* _Aim_:
Copy out everything from the start of the items below down to the line containing "I will point(460,509).", with both ends included, keeping each line exactly as it appears.

* _Records supplied_:
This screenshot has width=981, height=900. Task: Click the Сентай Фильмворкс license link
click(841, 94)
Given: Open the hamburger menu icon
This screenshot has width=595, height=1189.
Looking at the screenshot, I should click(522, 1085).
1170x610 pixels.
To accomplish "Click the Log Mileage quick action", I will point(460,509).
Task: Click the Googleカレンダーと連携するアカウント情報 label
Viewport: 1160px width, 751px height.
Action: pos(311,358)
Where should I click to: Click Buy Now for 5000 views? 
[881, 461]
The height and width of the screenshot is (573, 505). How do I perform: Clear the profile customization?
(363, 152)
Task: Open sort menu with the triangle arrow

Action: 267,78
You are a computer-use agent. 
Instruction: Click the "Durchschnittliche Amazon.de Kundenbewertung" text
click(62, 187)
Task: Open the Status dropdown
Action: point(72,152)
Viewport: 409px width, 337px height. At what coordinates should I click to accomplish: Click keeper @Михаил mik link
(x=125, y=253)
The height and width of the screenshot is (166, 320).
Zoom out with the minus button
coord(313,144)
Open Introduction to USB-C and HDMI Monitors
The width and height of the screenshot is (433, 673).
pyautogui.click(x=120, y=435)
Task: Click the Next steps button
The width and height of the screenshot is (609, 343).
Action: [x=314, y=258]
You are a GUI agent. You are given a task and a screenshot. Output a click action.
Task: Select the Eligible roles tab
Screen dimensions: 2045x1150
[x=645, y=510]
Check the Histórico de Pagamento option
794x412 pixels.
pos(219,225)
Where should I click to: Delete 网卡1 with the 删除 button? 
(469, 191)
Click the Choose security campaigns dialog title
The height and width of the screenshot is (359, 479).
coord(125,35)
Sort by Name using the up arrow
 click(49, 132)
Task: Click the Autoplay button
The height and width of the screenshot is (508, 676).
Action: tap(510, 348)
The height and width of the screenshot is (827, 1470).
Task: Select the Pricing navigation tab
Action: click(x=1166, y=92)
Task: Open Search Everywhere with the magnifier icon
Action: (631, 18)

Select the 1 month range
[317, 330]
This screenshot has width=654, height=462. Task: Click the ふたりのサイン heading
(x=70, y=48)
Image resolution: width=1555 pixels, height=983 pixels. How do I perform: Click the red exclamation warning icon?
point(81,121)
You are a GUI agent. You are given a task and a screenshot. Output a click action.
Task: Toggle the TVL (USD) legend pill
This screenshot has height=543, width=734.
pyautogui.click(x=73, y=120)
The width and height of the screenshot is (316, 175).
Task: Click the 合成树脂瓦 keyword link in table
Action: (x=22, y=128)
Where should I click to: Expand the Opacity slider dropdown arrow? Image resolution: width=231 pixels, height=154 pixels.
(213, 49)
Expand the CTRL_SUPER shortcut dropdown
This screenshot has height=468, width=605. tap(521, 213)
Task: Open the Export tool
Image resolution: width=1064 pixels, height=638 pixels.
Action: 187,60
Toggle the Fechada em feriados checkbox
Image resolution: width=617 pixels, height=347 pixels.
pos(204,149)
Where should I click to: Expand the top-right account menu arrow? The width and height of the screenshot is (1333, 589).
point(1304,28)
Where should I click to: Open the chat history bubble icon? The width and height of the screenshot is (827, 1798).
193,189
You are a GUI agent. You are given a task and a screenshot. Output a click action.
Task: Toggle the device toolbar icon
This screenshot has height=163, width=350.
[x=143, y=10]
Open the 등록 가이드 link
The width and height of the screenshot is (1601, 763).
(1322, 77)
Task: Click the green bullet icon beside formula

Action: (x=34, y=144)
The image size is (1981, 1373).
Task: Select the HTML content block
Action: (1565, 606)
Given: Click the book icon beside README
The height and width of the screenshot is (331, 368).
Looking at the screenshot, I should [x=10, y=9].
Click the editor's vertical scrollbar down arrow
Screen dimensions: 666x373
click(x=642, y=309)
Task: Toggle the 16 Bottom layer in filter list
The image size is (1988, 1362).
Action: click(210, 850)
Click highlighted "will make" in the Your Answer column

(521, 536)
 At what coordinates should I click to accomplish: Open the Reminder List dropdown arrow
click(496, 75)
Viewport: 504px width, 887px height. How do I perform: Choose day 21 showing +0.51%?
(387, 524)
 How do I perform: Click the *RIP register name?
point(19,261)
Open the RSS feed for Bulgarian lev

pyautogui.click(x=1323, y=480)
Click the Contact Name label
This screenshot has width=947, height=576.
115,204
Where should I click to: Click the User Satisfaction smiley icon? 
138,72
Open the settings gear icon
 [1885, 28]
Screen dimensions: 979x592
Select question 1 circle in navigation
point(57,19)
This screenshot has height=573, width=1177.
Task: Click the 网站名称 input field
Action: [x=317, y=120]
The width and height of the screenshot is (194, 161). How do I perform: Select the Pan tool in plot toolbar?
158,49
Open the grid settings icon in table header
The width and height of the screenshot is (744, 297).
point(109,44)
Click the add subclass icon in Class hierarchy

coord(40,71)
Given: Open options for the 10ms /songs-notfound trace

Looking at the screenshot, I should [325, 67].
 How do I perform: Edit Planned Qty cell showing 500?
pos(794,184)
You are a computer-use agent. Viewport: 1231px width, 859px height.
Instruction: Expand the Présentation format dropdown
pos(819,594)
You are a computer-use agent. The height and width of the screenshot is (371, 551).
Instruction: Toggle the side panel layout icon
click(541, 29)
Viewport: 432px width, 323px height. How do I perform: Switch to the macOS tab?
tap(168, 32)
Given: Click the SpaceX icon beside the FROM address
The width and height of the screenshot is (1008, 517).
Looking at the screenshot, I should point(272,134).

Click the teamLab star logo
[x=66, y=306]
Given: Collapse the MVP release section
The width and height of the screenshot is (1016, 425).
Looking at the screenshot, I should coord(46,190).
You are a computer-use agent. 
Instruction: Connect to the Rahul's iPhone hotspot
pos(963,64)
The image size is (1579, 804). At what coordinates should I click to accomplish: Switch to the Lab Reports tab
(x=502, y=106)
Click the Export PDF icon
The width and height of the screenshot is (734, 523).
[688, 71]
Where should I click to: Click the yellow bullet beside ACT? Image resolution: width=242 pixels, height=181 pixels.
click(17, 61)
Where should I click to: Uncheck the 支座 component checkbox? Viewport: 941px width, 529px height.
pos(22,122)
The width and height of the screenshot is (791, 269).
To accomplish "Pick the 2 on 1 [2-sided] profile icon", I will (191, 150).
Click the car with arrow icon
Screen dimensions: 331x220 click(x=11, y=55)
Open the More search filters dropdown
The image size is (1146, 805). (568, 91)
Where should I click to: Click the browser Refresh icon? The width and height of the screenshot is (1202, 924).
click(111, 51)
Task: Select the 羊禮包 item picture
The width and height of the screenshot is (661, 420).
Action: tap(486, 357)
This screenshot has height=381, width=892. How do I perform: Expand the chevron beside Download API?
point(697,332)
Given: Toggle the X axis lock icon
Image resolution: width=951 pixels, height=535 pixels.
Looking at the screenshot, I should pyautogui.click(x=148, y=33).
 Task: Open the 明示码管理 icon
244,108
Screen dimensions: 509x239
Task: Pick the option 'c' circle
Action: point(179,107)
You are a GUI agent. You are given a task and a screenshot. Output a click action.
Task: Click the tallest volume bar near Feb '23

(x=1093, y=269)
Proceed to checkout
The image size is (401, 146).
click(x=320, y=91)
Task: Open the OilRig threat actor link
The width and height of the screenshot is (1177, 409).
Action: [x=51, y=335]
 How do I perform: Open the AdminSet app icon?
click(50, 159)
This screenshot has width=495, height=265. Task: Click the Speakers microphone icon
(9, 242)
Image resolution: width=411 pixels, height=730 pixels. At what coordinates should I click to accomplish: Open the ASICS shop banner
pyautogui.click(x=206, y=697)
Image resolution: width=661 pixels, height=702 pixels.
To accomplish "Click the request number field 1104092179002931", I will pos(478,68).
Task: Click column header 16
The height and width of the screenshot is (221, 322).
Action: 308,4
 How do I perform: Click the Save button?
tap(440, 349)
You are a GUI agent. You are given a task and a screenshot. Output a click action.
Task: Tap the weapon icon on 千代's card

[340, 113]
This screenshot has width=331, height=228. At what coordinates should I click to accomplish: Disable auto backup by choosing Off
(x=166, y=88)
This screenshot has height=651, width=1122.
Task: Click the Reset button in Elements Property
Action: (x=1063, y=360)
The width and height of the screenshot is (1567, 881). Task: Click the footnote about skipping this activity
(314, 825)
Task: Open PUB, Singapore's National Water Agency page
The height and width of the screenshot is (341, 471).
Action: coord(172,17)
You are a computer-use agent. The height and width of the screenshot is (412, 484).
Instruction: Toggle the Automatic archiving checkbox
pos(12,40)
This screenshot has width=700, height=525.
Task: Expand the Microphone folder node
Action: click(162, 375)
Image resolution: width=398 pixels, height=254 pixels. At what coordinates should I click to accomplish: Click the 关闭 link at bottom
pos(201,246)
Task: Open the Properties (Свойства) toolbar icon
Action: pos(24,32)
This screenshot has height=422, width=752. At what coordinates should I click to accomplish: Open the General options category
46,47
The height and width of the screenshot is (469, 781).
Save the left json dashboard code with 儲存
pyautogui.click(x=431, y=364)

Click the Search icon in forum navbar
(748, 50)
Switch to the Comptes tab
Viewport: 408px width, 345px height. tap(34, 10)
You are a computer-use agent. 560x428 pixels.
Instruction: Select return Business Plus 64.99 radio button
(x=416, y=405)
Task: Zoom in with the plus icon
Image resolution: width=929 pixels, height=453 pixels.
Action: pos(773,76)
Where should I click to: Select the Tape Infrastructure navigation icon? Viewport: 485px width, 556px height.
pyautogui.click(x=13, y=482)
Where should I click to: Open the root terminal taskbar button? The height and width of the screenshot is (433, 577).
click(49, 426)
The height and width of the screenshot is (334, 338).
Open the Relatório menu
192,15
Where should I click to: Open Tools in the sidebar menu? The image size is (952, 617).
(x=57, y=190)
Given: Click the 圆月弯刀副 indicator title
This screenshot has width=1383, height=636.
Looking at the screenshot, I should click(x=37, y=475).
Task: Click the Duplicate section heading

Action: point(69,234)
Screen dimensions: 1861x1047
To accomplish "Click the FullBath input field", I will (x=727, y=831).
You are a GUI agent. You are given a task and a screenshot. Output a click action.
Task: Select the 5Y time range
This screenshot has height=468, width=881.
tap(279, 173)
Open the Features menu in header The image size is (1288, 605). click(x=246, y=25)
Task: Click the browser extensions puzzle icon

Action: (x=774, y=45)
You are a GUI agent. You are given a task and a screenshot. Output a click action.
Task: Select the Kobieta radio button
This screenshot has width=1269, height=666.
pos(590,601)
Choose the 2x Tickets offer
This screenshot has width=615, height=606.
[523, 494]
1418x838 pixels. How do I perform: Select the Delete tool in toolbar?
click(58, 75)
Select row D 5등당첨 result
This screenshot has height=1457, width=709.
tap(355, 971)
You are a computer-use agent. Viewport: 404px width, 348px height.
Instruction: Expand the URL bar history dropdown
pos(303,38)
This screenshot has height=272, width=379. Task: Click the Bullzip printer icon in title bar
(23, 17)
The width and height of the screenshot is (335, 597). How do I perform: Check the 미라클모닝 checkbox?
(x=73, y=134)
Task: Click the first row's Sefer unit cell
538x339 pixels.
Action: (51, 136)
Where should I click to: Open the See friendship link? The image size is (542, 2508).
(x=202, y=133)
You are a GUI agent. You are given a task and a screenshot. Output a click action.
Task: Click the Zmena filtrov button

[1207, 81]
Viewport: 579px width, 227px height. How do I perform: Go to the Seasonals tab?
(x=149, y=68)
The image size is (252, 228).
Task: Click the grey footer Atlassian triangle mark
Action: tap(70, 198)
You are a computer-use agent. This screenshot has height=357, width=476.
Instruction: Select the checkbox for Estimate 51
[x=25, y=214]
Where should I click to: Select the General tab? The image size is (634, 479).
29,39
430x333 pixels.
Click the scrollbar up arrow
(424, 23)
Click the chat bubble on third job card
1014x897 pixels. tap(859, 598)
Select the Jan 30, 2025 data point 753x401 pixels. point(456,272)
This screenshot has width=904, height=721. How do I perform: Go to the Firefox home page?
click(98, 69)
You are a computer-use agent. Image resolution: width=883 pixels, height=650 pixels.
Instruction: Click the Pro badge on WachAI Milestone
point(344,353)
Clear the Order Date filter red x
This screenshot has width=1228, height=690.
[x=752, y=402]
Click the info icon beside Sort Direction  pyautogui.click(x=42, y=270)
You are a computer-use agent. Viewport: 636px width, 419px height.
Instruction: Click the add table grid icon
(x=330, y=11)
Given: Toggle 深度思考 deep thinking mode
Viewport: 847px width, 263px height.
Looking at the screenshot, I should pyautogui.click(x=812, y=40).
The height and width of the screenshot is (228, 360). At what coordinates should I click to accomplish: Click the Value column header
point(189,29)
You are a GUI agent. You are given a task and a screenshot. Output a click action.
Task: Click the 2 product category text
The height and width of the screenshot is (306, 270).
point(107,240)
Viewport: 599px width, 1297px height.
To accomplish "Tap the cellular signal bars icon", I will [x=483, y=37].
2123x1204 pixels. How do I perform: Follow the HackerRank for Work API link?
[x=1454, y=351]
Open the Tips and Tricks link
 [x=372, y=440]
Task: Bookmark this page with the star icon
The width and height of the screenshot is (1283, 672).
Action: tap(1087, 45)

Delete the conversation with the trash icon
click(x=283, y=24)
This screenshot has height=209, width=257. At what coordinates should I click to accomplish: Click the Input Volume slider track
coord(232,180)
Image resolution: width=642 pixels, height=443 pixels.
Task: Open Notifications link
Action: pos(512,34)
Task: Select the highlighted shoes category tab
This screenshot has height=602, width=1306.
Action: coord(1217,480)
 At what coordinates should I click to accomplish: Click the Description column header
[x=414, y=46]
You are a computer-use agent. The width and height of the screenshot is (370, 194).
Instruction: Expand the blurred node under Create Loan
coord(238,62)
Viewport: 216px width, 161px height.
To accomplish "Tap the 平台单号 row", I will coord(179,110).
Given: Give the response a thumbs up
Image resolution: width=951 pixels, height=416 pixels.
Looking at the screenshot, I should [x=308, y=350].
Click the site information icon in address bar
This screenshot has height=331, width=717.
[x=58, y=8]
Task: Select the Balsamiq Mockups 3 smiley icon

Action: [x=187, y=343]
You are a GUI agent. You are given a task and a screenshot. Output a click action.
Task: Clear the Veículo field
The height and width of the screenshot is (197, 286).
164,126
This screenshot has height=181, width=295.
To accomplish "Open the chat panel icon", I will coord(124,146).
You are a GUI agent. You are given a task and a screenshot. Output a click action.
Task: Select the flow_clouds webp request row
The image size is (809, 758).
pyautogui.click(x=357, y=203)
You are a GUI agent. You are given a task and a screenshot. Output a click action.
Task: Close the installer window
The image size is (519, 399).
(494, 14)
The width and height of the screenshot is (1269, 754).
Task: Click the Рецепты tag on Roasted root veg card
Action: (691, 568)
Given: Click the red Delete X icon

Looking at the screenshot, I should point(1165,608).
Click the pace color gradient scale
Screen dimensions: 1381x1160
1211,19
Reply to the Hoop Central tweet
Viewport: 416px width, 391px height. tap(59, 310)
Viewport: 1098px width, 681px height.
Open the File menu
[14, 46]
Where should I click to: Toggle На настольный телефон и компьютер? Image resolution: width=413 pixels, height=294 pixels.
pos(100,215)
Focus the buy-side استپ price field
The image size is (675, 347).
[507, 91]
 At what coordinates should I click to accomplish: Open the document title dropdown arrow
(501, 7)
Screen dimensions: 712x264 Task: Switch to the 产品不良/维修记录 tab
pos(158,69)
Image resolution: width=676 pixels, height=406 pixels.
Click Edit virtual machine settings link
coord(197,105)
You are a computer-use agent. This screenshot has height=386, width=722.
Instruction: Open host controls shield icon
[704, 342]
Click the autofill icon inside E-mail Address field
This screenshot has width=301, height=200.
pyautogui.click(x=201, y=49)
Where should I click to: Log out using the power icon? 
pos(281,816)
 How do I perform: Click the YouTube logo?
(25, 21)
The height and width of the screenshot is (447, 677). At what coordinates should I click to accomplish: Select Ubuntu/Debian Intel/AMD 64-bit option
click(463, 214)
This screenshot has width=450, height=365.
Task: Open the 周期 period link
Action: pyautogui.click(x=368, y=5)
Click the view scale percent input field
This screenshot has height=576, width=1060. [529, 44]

* _Answer to this problem_:
This screenshot has width=981, height=900. Task: Click the Сентай Фильмворкс license link
click(841, 94)
Given: Open the hamburger menu icon
This screenshot has width=595, height=1189.
Looking at the screenshot, I should click(522, 1085).
1170x610 pixels.
To accomplish "Click the Log Mileage quick action", I will point(460,509).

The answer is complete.